The founder of a Muslim charity in the United States was called before a federal grand jury in Chicago Thursday. Rabih Haddad has been in federal custody since his arrest two months ago, but his lawyers say the government has not yet filed any charges against him.

Rabih Haddad is the founder of the suburban Chicago-based Global Relief Foundation. On December 14, he was arrested at his home in Ann Arbor, Michigan. At the time, the government said Mr. Haddad had overstayed his visa. In Chicago Thursday, his lawyer Ashraf Nubani said his client has been in custody ever since, but no charges have been filed against him. "He is being held in solitary confinement, meaning 23-hour lockdown in a cell that is about six foot [two meters] by nine-foot [three-meters]," he said.

Mr.
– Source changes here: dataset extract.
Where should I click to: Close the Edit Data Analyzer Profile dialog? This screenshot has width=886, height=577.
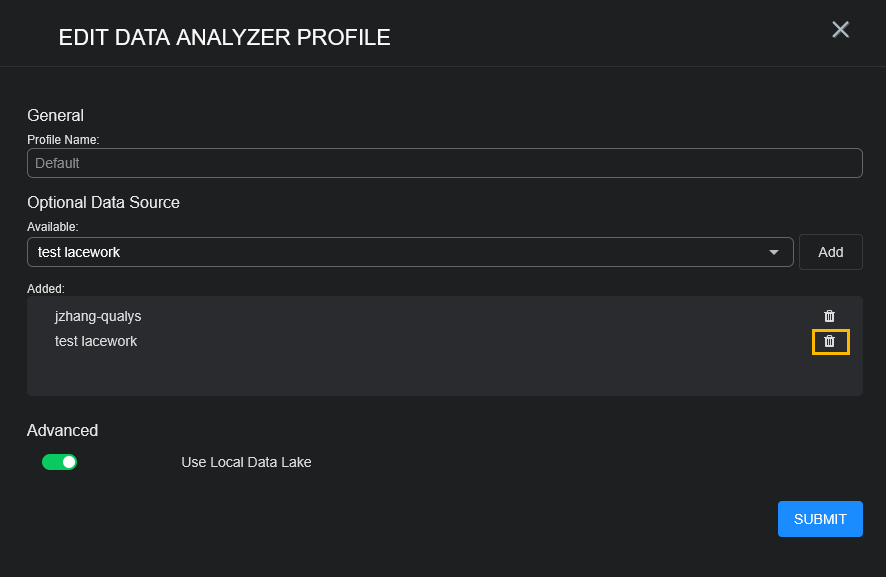pyautogui.click(x=840, y=30)
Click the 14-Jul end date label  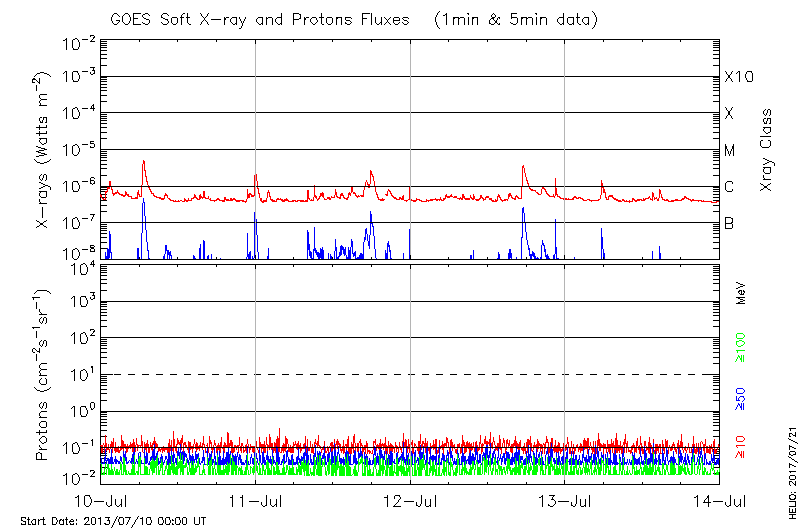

Haddad was moved to the federal jail in Chicago several weeks ago. He was called before a federal grand jury on Thursday, though Mr. Nubani says he didn't know how to prepare his client for the appearance because the government had not told him what it was investigating. Mr. Nubani says he assumes the grand jury is looking into the Global Relief Foundation's operation.

The same day Mr. Haddad was arrested, the government also shut down Global Relief's offices in the Chicago suburb of Bridgeview. The government has also frozen the charity's assets while it investigates whether the organization funnels donations to terrorist groups. According to Global Relief attorney Roger Simmons, it does not. "All this charity has ever done is raise money, deliver goods to people who are in need of food, medical care, basic education," said Mr. Simmons.

Federal officials are declining to comment on Mr. Haddad's case, other than to confirm he is in custody. Mr. Haddad had three deportation hearings in Detroit before being moved to Chicago. All of those hearings were closed to his family, the public and the media. On Thursday, lawyer Ashraf Nubani filed a lawsuit seeking to have future deportation hearings held in open court. "Rabih Haddad is a great example of what happens when there are abuses of the government against our civil rights," he said. "The loss of civil rights for one means the loss of civil rights for all."

The federal government also wants to deport Mr. Haddad's wife and three of their four children, also for overstaying their visas. Their next hearing is scheduled for April 10.